** Opening TEXT FOR ANALYSIS block **

# What is the best heat transfer paper in the market?



## pingoegraphix.co (Sep 29, 2009)

I have tried different transfer papers from coastal business but I just cant find the right paper for the job I want something that is going to look professional any help?


----------



## Pwear (Mar 7, 2008)

Some papers are favorable over others depending on the type and color of garments. JPSS works great for lights, JetOpaque works well for darks in my experience. We use those two papers almost exclusively and with great results.


----------



## frankiko (Jun 13, 2008)

pingoegraphix.co said:


> I have tried different transfer papers from coastal business but I just cant find the right paper for the job I want something that is going to look professional any help?


it looks like you have not tried JPSS yet from coastal. JPSS for light will give you a professional look base on my experience and feedback from my clients.


----------



## nottypical (May 1, 2009)

I agree JPSS for lights and the Jet Dark (Jet Opaque) are the only transfer papers I'll use. They go on so nice and so far my customers love them!!


----------



## slosso (Aug 4, 2007)

Currently, I only print "laser transfers" and I really like the Image Clip because there is no "polymer patch." The new DuraCotton 2.1 Advanced seems to work pretty well, just into initial testing, but again they are for laser printers... 

I'm curious about the JPSS, does it leave a polymer patch? 

Can I ask what is the inkjet printer of choice for using with the JPSS? Thanks!


----------



## pingoegraphix.co (Sep 29, 2009)

** Closing TEXT FOR ANALYSIS block **

▸ TASKS AND EXERCISES
**a.** Translate this sentence from the heat transfer paper thread into Spanish: "JPSS works great for lights, JetOpaque works well for darks in my experience."
**b.** Continue the heat transfer paper thread from the point where it stops.
The data after this point comes from a different source.

** Opening DATA LISTING block **

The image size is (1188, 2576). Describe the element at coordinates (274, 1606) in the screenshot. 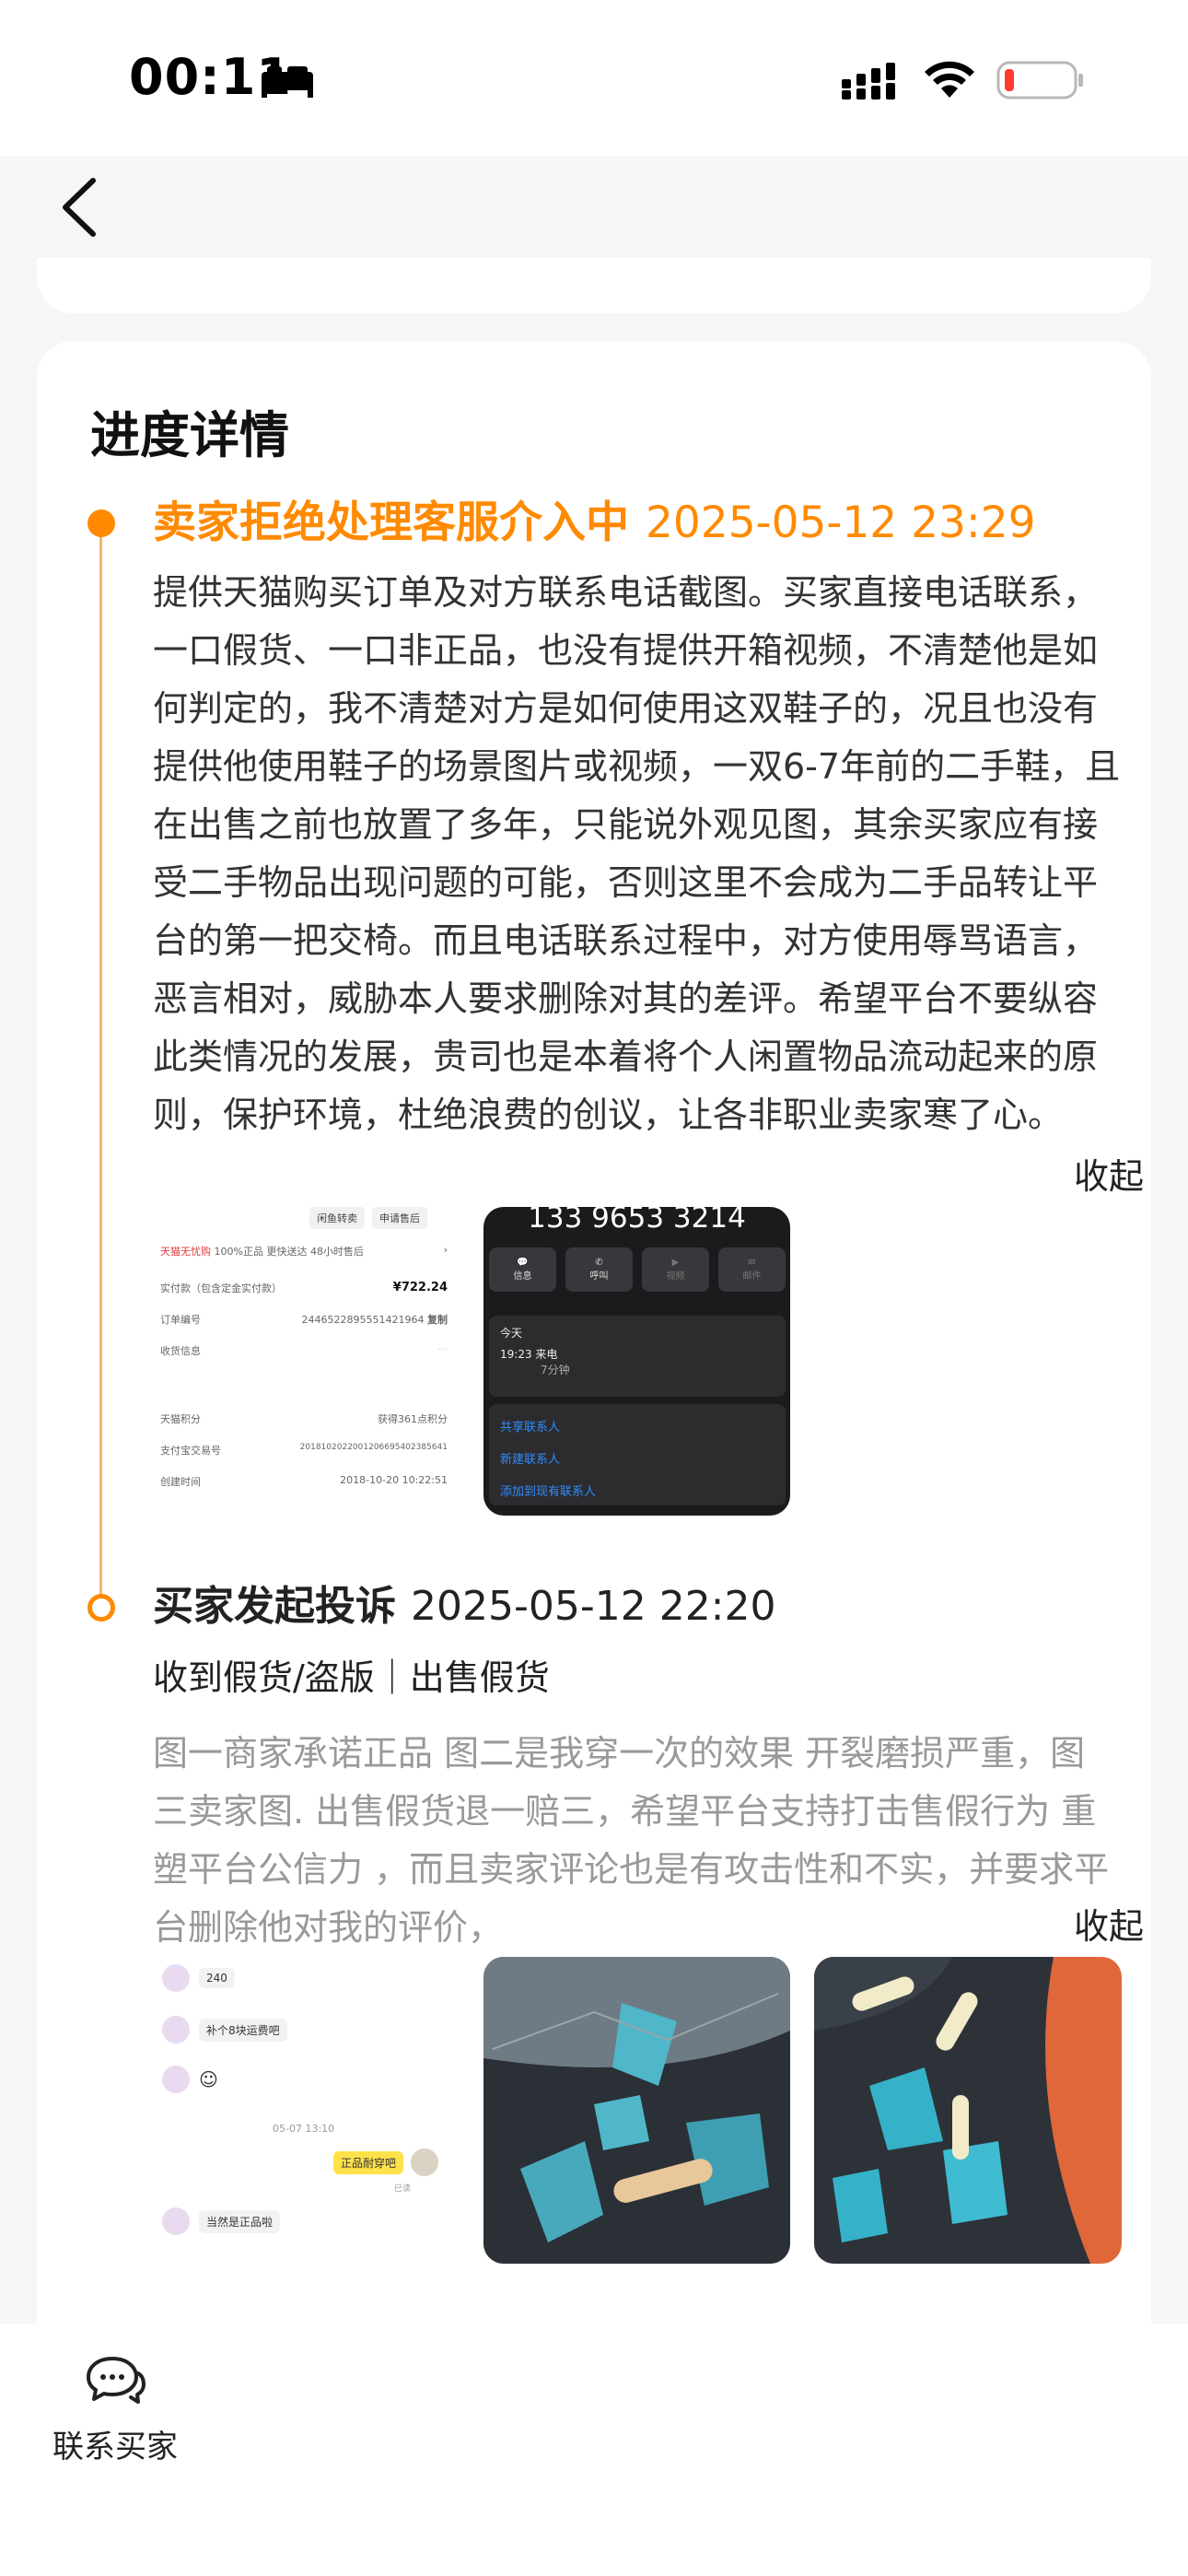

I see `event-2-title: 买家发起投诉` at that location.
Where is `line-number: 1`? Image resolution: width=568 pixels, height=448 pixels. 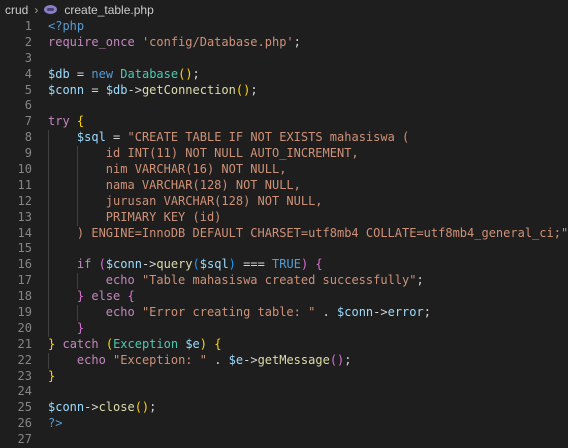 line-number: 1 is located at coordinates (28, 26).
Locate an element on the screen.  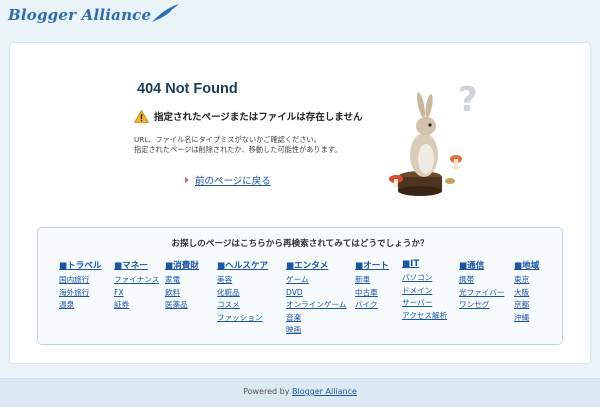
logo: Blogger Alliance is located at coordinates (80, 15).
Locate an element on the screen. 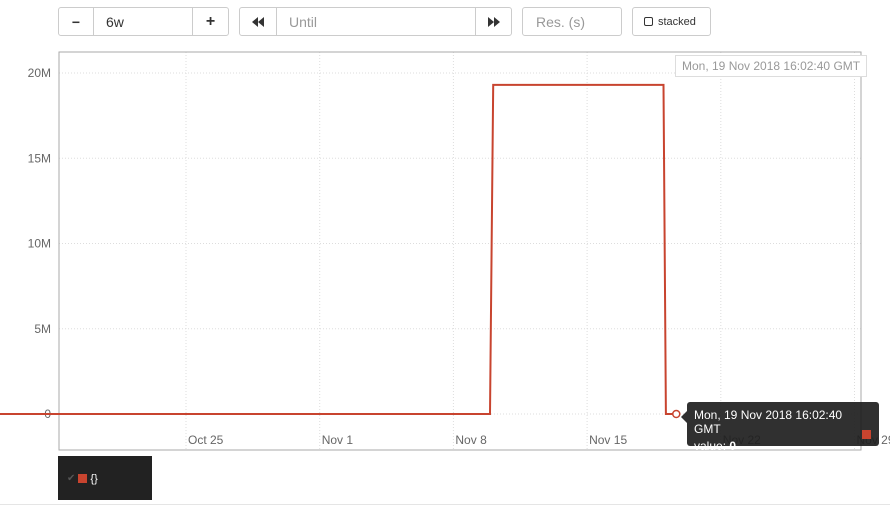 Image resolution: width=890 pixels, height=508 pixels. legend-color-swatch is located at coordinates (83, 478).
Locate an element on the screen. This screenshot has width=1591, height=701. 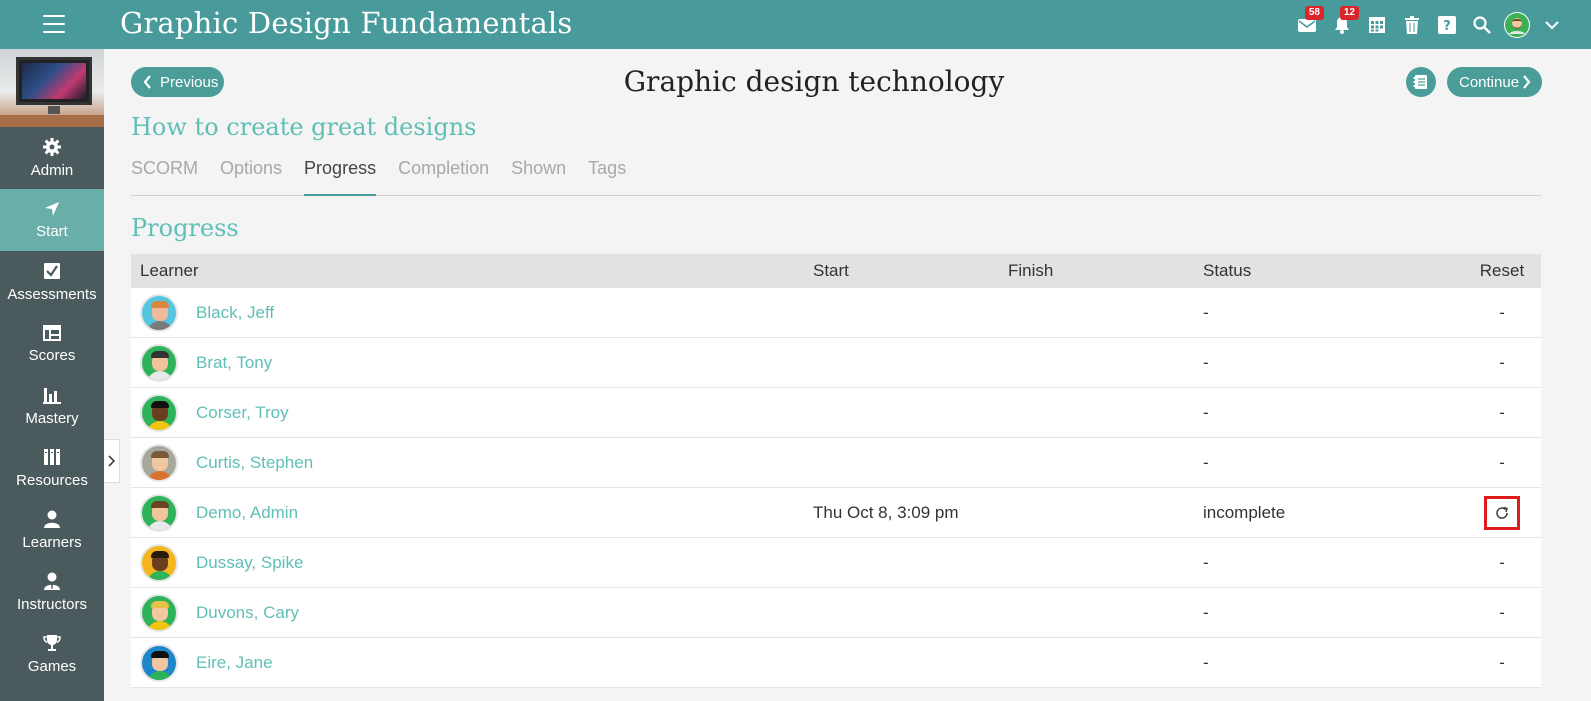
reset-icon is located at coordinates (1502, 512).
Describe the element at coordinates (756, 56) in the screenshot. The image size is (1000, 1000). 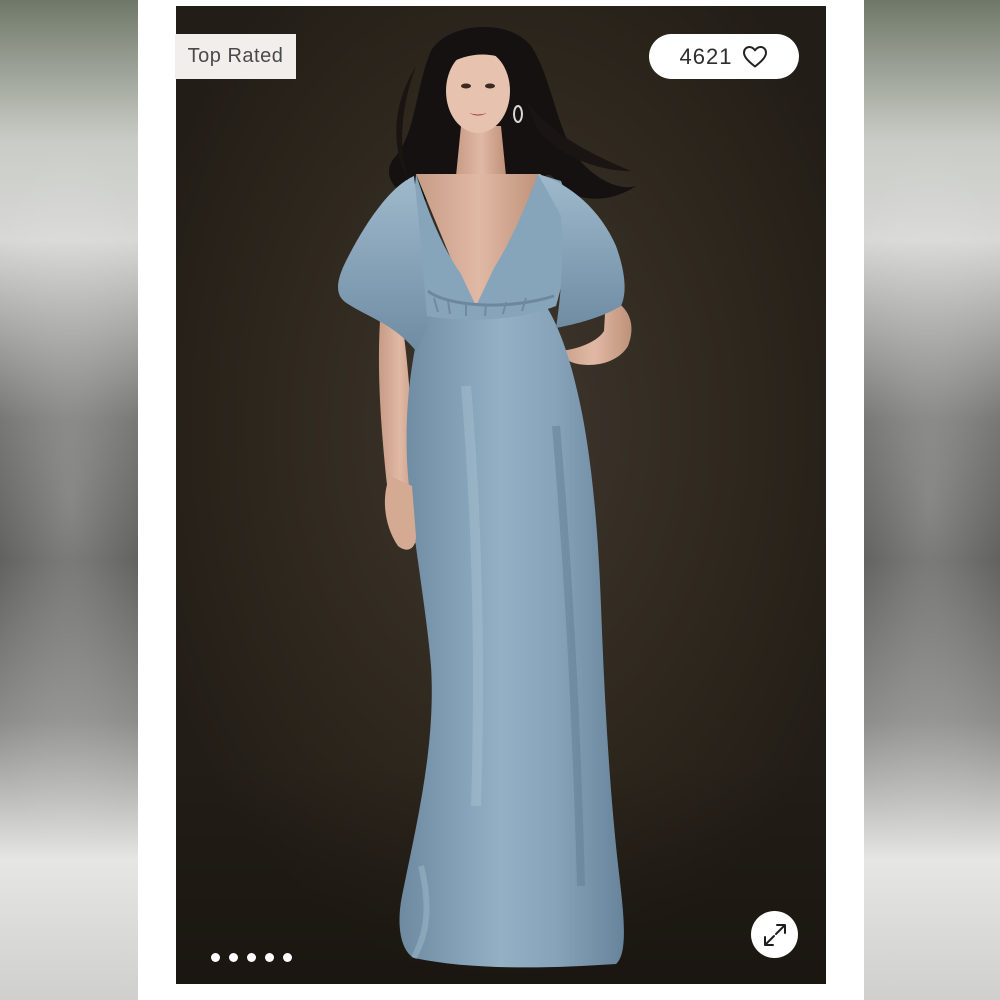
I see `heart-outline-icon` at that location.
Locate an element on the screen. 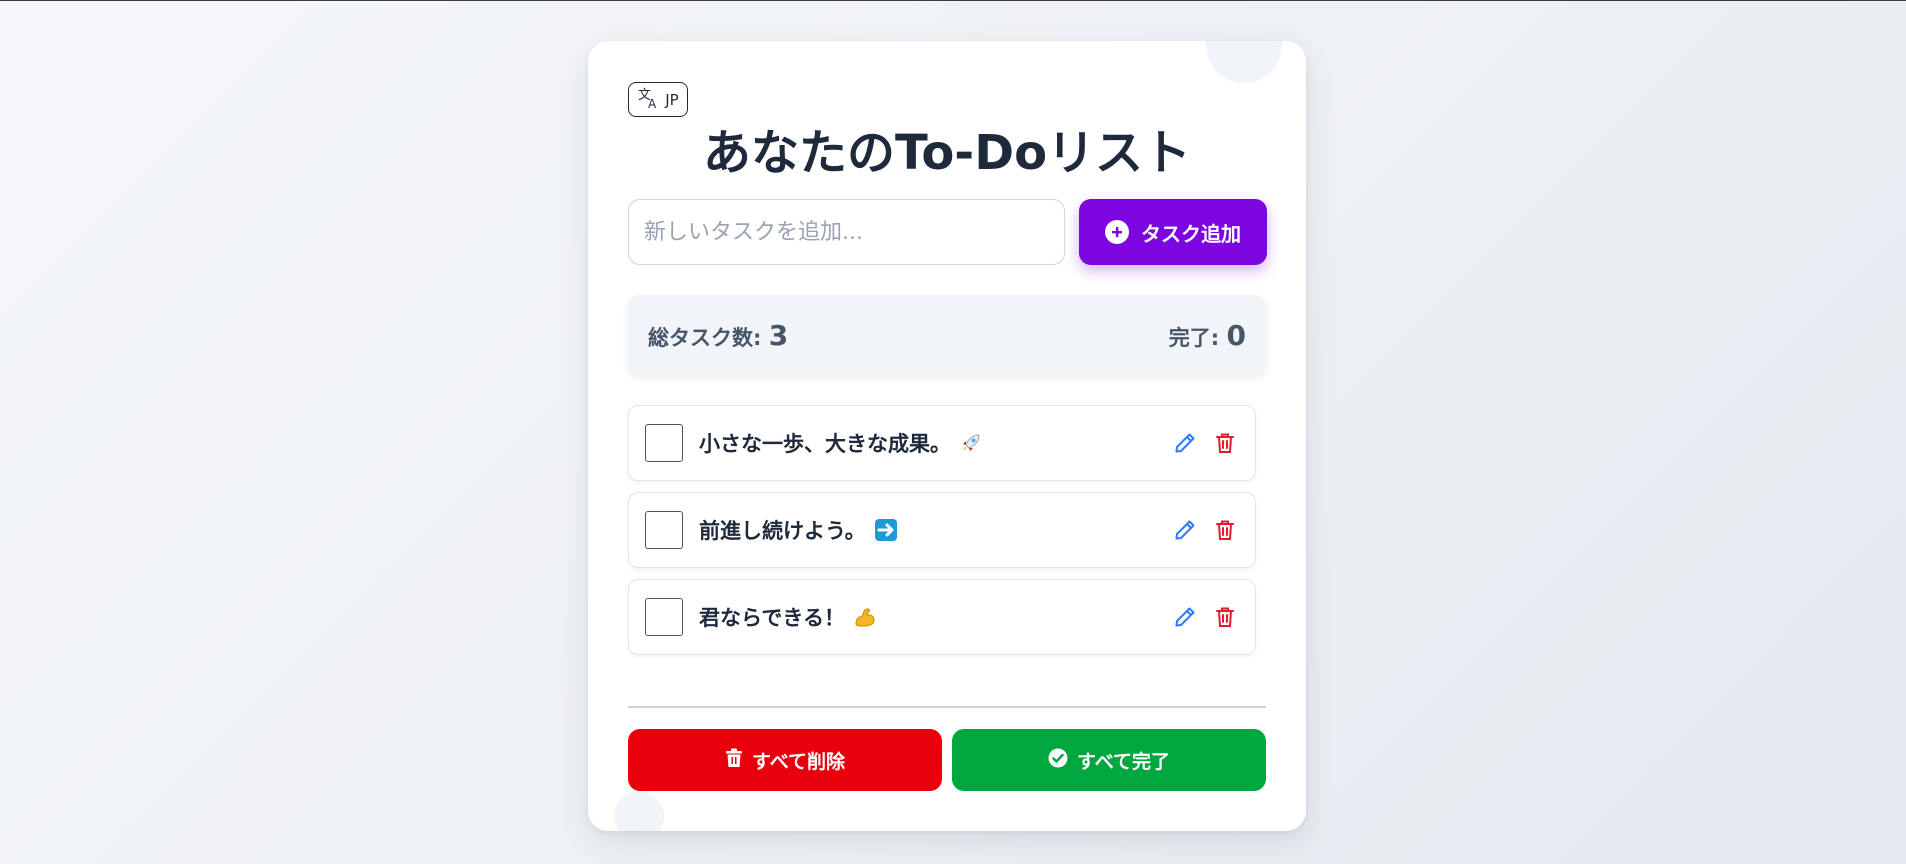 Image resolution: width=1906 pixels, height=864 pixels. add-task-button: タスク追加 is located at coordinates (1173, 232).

** Closing DATA LISTING block **

▸ ANSWERS IN ORDER
**a.** JPSS funciona muy bien para prendas claras y JetOpaque funciona bien para prendas oscuras, según mi experiencia.

**b.**
If you go to coastalbusiness.com they have transfer paper for inkjet and laser go in there and you should find one that is compatible


----------



## pingoegraphix.co (Sep 29, 2009)

thanxs guys for the quick response I actually have I must of overlooked it thank you I actually just ordered another sample pack from coastal business ill do my test again


----------



## nottypical (May 1, 2009)

slosso said:


> I'm curious about the JPSS, does it leave a polymer patch?
> 
> Can I ask what is the inkjet printer of choice for using with the JPSS? Thanks!


I have very good luck with JPSS. I trim close, but never right up to the image. Some report problems with ash, but I have no problems with any of the light shirts that I have tried. I think it's a combination of the right temp with the right pressure. I use 100% cotton Gildan. Most of the time the 2000, but some customers prefer the 5000. JPSS works great for me on either one. So far I've used JPSS on white, ash, sand, light pink, light blue... and have never had a problem. The results look great and washes great too. There are several post on this forum with wash tests.

I don't know if there is a prefered printer, but I use the Epson R1900 with pigment CIS. Many here use the 1400 with heat transfer inks.


----------



## slosso (Aug 4, 2007)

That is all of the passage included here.